A New Chapter: GFS.com Site Redesign

Lead UX Researcher and Product Designer || CMS Design
Period: Incremental rebuild across 18 months

Business Context

Gordon Food Service (GFS) is the largest family-owned and operated B2B food distribution company in North America. Founded in 1897, they currently operate across 50% of the United States and most of Canada. GFS works with independent restaurants operators, healthcare and education institutions, all the way up to major restaurant chains and many more.

Product Goals and Challenges

Goal: Evolve GFS/com from a templated outdate experience into a modern web experience that can support lead generation, content editing, and advertising activities.

Challenges: GFS.com had many stakeholders as it lacked ownership for many years, before coming under Digital Marketing for product management. Knowing this, it would become necessary to collaborate and gain alignment from stakeholders in Corporate Communications, Sales, Private Brands, and Marketing Services.

What We Know

1. Customers couldn't really see any value in the site.

"I don't really have a need for GFS.com.

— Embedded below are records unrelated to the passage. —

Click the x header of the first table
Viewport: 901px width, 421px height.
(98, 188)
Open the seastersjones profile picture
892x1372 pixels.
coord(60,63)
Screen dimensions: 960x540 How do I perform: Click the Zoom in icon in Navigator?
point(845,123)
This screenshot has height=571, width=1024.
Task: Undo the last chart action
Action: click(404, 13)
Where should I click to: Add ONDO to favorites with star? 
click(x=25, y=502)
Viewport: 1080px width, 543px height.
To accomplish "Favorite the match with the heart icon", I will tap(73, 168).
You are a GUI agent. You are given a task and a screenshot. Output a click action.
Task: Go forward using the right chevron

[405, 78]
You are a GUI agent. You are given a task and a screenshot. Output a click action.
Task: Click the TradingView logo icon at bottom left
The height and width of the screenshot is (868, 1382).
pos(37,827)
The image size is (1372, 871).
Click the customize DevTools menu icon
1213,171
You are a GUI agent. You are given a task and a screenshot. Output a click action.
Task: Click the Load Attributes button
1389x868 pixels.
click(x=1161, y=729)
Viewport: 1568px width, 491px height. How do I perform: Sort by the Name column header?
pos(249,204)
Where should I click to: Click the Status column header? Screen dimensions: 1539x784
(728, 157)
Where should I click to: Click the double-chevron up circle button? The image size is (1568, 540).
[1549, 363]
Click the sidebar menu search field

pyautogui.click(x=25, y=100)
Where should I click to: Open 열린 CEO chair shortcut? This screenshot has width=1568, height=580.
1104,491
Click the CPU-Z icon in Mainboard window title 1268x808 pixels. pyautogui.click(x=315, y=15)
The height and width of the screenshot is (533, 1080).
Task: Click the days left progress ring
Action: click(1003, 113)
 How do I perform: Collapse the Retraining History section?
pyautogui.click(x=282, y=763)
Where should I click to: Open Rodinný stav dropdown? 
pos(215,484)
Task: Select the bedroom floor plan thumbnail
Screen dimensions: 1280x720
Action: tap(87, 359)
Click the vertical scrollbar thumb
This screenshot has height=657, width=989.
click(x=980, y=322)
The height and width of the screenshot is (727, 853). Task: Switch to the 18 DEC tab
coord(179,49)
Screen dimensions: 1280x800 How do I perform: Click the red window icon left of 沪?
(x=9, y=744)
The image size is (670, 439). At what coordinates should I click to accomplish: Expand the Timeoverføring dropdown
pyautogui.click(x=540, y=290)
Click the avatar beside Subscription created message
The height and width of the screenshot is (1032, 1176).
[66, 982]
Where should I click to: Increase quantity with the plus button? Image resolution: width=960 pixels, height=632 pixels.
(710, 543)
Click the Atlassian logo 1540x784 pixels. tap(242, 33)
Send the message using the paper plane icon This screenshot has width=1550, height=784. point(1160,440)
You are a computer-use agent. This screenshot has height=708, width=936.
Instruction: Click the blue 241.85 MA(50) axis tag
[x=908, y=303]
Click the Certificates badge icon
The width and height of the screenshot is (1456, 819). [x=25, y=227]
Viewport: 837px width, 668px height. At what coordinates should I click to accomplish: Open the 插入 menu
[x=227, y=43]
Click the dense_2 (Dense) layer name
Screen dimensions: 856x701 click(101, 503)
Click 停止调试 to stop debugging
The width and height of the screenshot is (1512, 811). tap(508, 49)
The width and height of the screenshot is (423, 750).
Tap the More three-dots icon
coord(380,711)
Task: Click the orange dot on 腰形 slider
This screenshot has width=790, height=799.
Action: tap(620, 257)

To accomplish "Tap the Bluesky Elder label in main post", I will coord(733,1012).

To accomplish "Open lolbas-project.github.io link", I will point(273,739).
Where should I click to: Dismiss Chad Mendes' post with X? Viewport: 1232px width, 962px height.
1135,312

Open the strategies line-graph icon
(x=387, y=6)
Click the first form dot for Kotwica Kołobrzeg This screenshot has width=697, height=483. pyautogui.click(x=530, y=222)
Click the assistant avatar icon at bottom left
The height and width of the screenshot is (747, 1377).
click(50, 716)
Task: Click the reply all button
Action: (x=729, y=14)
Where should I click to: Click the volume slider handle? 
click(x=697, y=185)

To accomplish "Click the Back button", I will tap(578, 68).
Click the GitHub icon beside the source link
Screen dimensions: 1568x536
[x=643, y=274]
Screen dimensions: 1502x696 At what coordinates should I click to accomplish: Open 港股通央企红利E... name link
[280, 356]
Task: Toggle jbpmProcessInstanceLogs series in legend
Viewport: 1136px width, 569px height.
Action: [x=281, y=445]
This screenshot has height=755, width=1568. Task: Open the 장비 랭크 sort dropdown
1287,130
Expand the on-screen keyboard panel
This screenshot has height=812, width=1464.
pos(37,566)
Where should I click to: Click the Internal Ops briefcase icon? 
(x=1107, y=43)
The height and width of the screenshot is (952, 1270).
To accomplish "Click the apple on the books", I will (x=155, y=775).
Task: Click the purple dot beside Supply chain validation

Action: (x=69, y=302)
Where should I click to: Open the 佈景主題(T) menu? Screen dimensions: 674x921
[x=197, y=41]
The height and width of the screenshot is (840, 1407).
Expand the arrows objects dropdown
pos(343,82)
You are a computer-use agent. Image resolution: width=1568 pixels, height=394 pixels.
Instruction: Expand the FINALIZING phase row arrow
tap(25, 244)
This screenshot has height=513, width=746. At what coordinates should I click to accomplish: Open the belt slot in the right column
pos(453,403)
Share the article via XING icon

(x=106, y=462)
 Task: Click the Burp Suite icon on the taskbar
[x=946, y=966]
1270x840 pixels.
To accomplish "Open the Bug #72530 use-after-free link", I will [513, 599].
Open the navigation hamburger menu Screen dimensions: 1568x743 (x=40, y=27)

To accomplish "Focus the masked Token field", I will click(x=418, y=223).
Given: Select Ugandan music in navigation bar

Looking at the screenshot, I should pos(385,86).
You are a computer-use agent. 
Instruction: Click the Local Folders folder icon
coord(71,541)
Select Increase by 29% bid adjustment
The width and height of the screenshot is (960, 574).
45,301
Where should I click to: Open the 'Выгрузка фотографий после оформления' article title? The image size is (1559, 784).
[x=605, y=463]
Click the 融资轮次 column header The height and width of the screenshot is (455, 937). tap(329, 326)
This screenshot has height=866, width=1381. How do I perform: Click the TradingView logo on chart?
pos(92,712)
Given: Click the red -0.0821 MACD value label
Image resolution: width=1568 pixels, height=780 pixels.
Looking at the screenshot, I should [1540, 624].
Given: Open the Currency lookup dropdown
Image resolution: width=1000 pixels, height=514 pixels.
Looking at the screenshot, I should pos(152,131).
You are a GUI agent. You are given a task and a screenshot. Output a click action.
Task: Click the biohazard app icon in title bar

I just bookmarked the link for Online Ordering so I can sign in."
"I just use your homepage for the login. Might be nice to see some promotions though."
"I don't have much use for GFS.com, but you know what would be nice - a community forum. A place for customers to interact with one another."

2. Customers love the service and quality provided by Gordon Food Service. This part counts for a lot from an engagement and retention standpoint as a business.

Optimal Workshop was used to test site navigation.

Strategy Blueprint for the GFS.com product

Framing The Problem

Simply put, gfs.com had no discernible direction. A company's success is determined by its perception, reputation, trust and quality of services rendered. Without a centralized source of truth or guidance for this, that brand identity was not being conveyed through the site. As a result, customers were simply visiting gfs.com, bypassing any content and going straight to login to place their orders. This was a missed opportunity for a site that receives over 200,000 sites over the course of a year.

How do we make gfs.com more relevant and engaging from a value perspective?

Approach

Overhauling a company's website, essentially their front door, is no easy feat. Thankfully, this is something we committed to doing in a thoughtful and incremental manner. Analytics along with leveraging existing customer research was key. Additionally, working with my Product Manager (Head of Digital Marketing), we started to outline key strategy and process points.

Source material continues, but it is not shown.